▶ _Task prompt_: Change "Source Control" to "Version Control" in the stretch from the line containing "This screenshot has width=720, height=405." through the end of the items, and write that stretch out again with nothing else altered. Leave the pictures out.

— start of Data to use —

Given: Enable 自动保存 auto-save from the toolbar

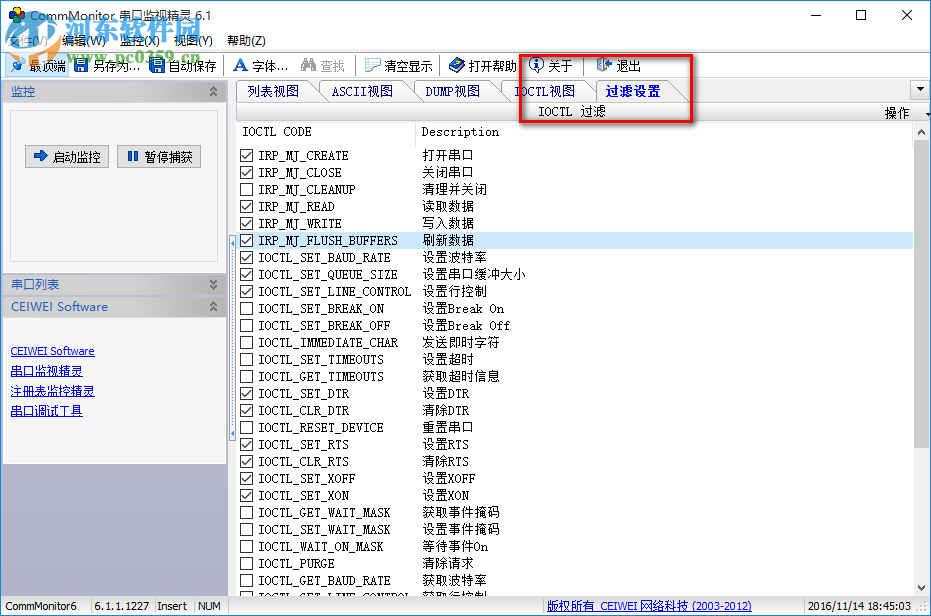Looking at the screenshot, I should [185, 64].
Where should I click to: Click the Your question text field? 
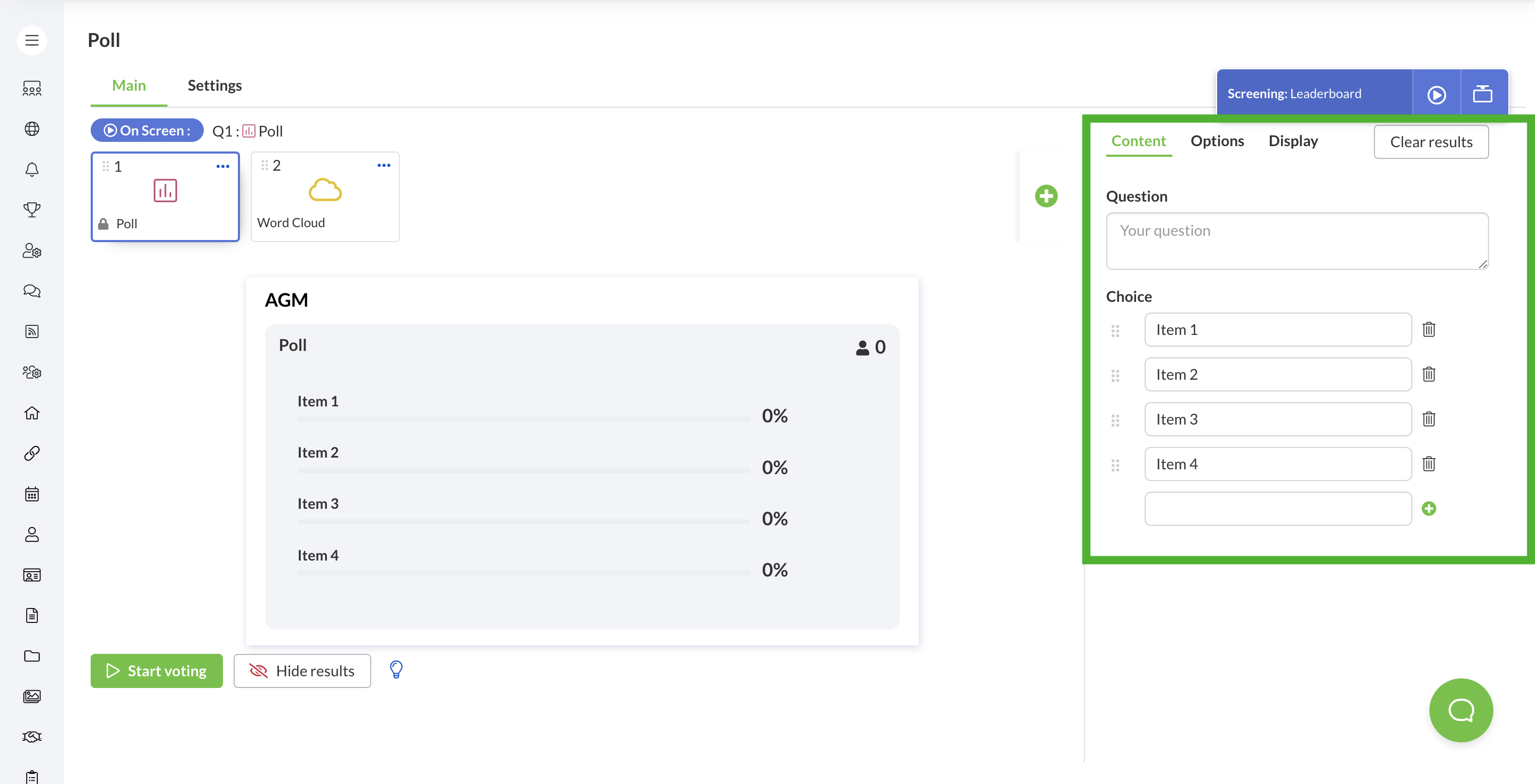(x=1297, y=241)
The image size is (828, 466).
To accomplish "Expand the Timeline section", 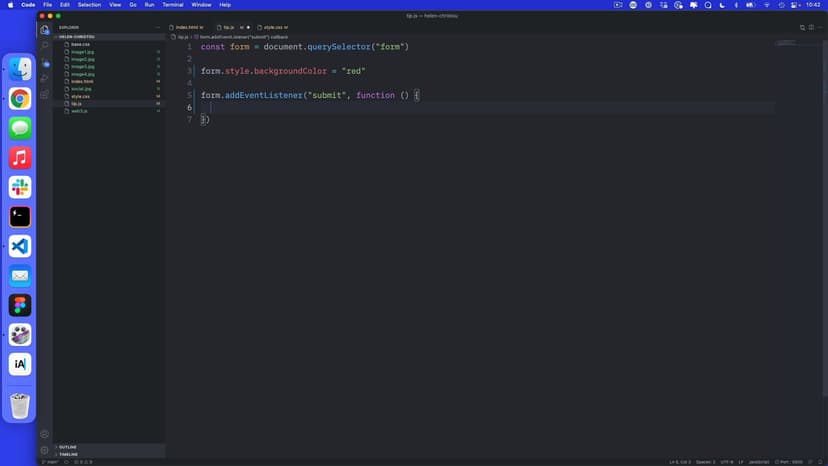I will (x=69, y=454).
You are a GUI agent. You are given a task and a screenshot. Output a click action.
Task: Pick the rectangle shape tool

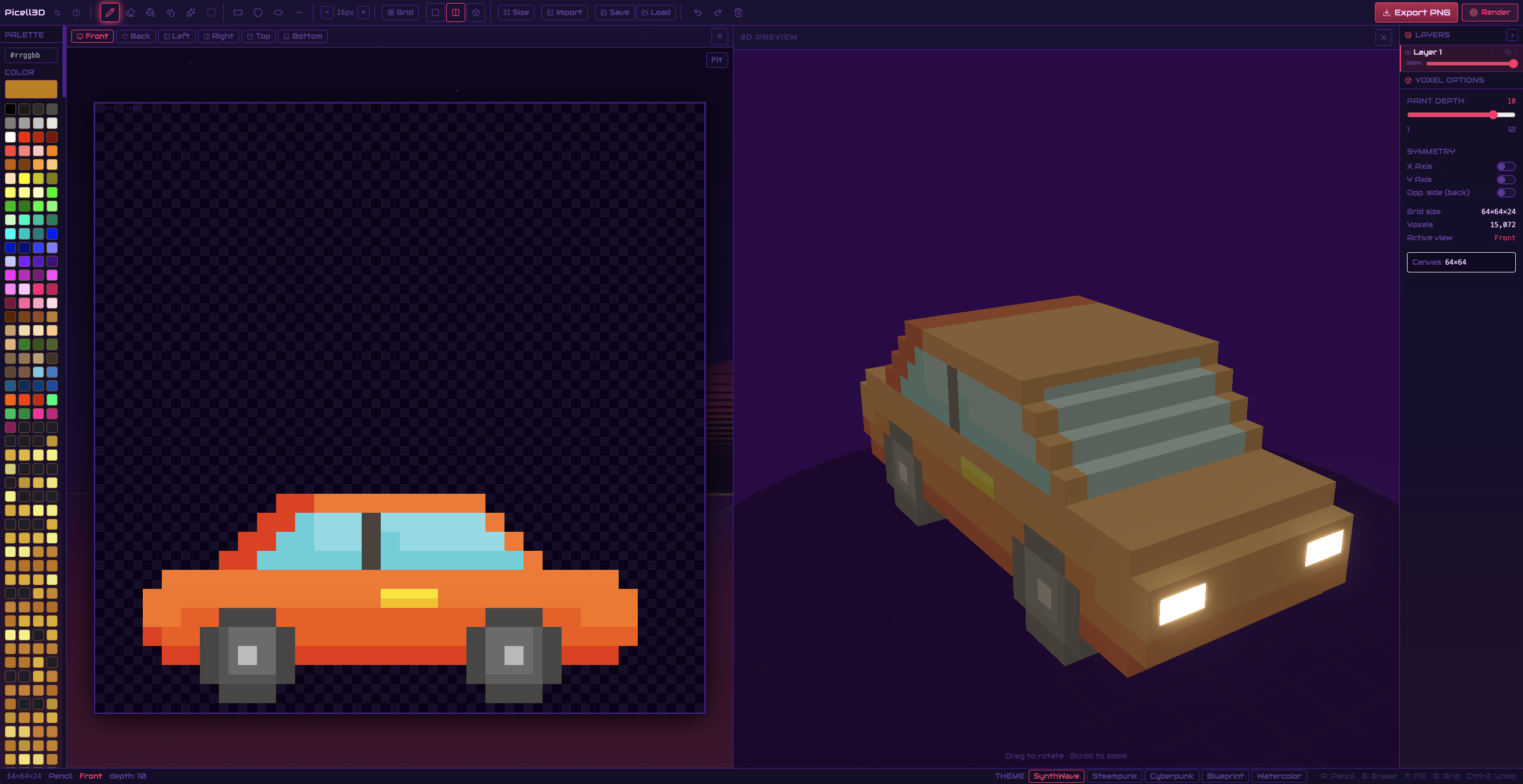click(238, 12)
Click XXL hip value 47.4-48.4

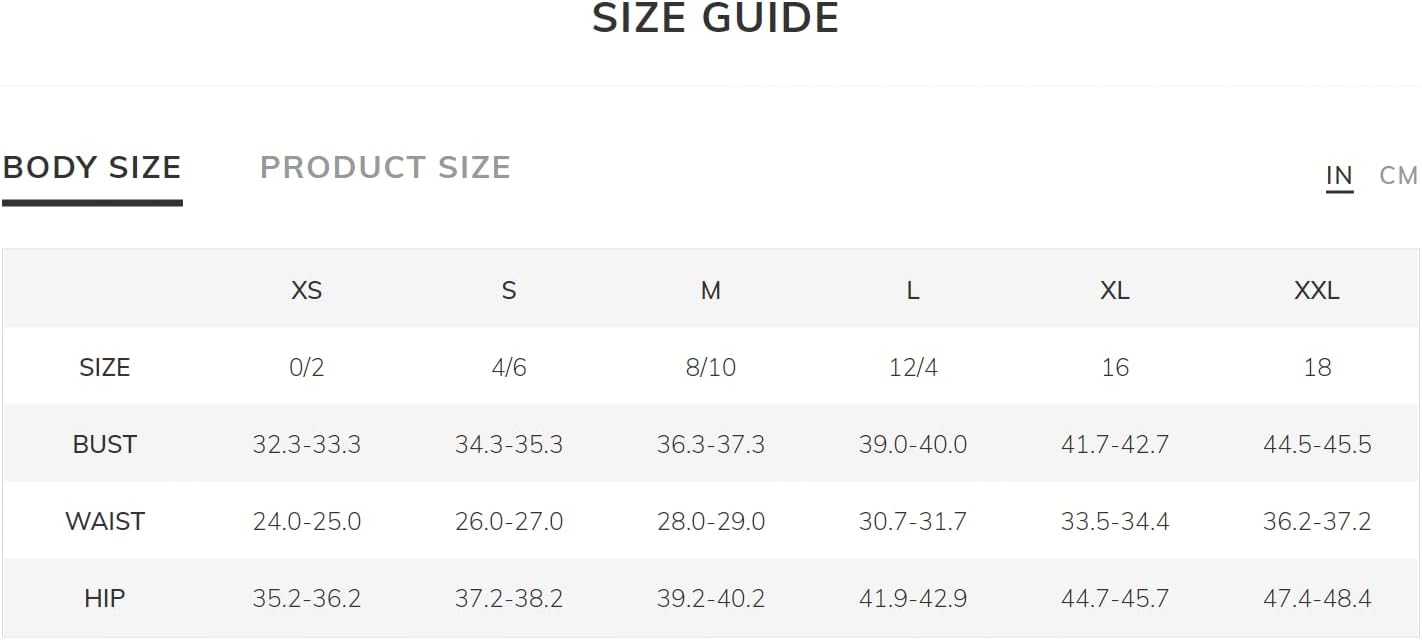1317,599
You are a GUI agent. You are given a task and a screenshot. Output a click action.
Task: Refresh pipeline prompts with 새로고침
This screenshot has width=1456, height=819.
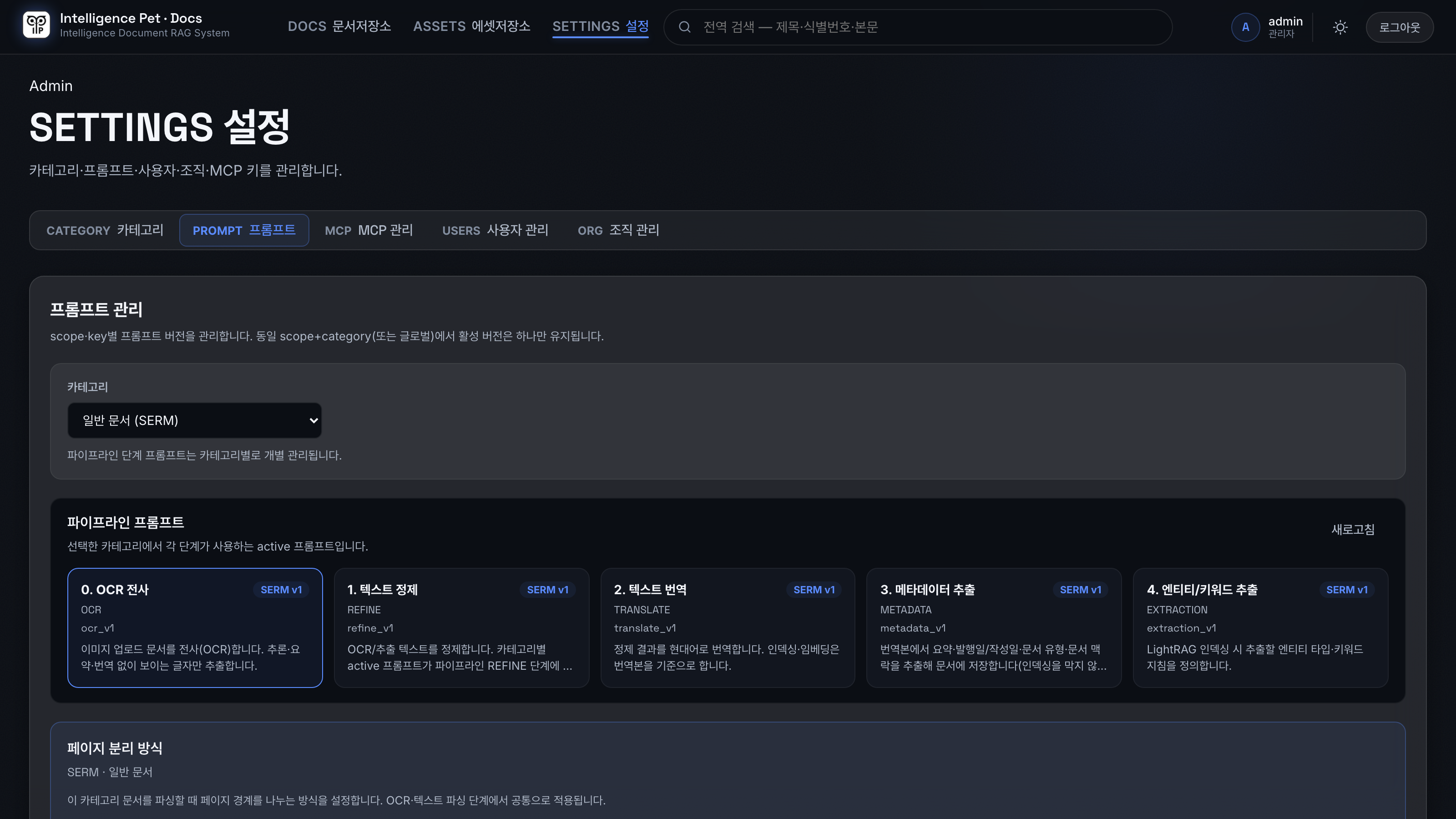pyautogui.click(x=1353, y=530)
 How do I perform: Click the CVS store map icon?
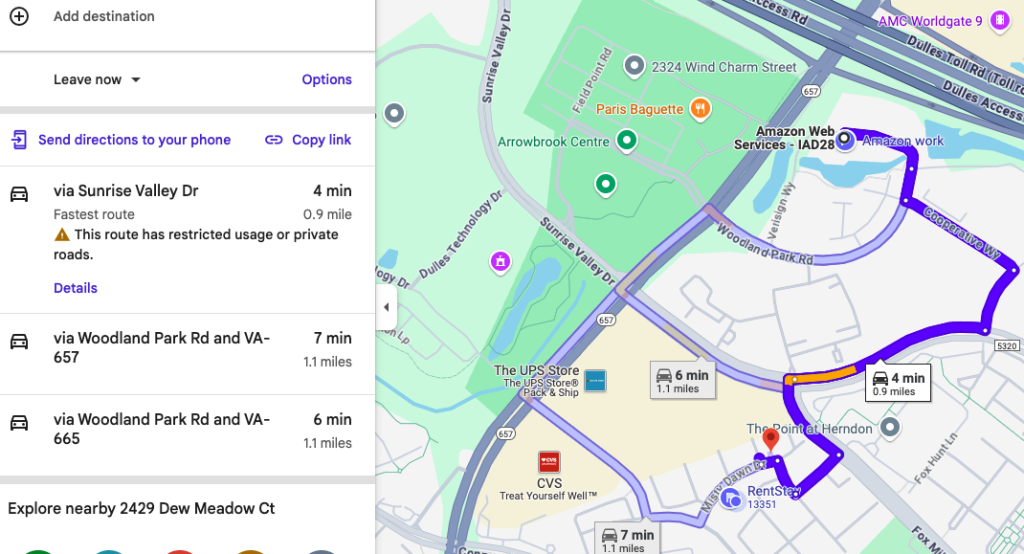[x=549, y=461]
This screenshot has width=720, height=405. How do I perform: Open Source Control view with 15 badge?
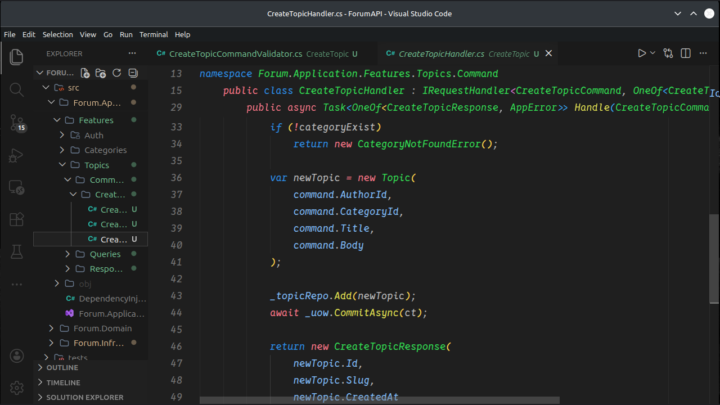tap(16, 122)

— end of Data to use —

▶ _Task output_:
This screenshot has width=720, height=405. How do I perform: Open Version Control view with 15 badge?
tap(16, 122)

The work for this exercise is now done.